┌─ Records to use

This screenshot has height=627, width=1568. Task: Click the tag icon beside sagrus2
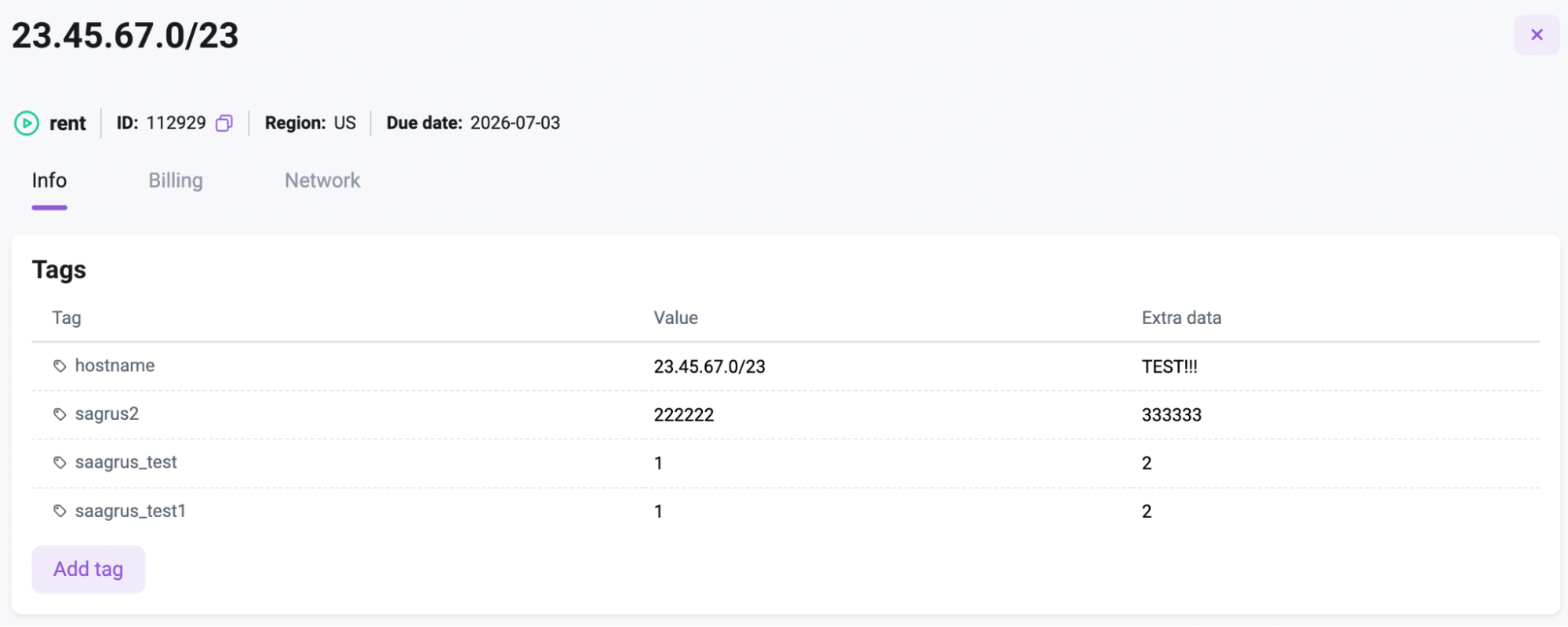(60, 414)
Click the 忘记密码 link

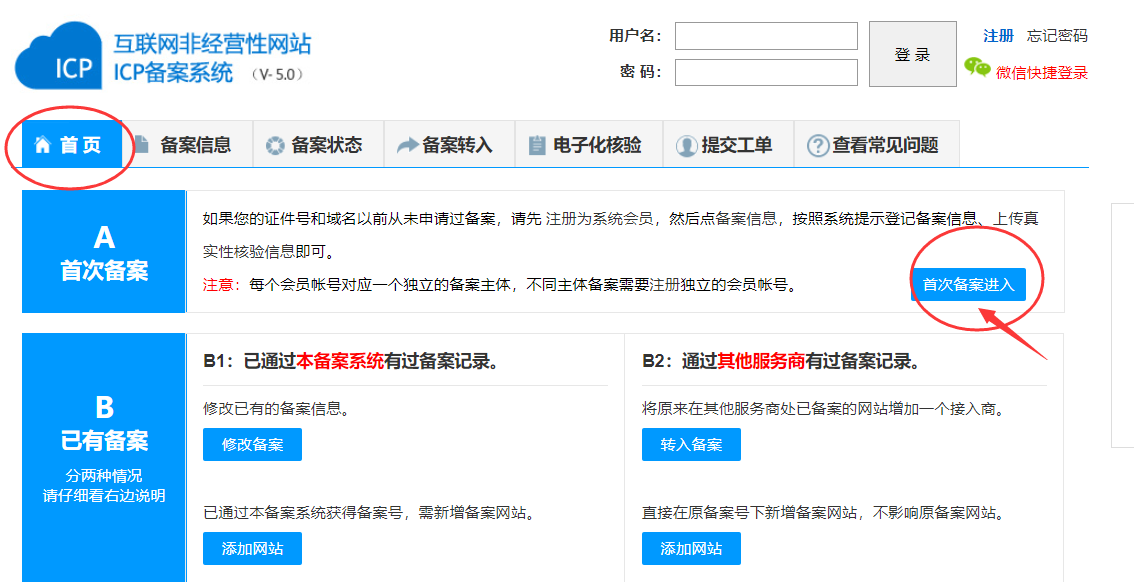coord(1057,36)
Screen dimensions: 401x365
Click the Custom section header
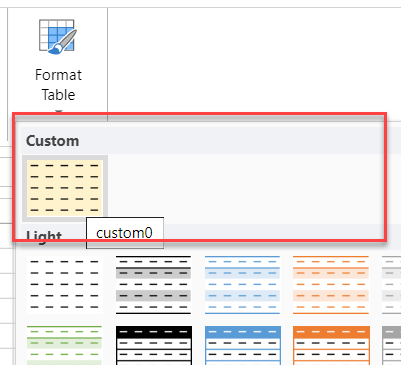(53, 141)
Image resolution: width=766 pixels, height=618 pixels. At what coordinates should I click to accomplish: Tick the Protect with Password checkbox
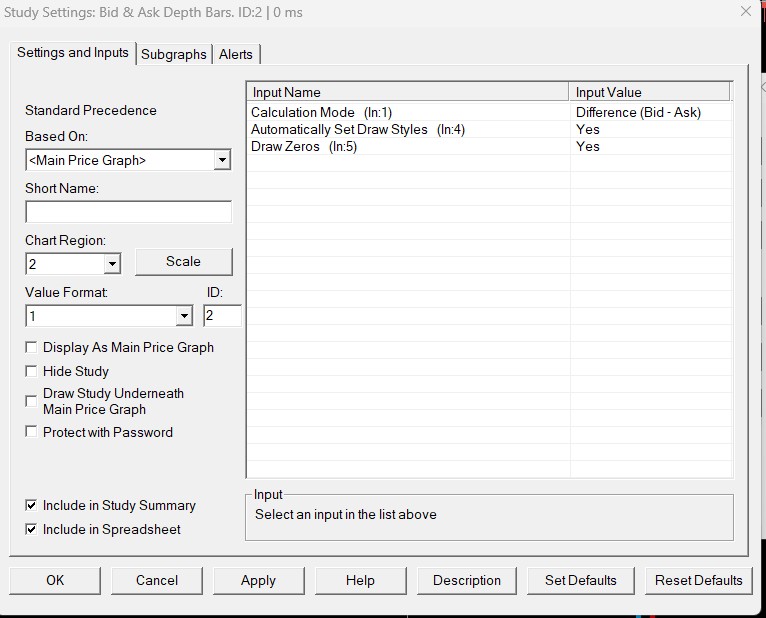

└─

Your task » Without the pictures, write out every entry exactly as it appears.

Task result »
This screenshot has height=627, width=1568. Task: Click the tag icon beside sagrus2
(60, 414)
Click the 忘记密码 link

coord(1057,36)
Screen dimensions: 401x365
Click the Custom section header
(53, 141)
Image resolution: width=766 pixels, height=618 pixels. At what coordinates should I click to accomplish: Tick the Protect with Password checkbox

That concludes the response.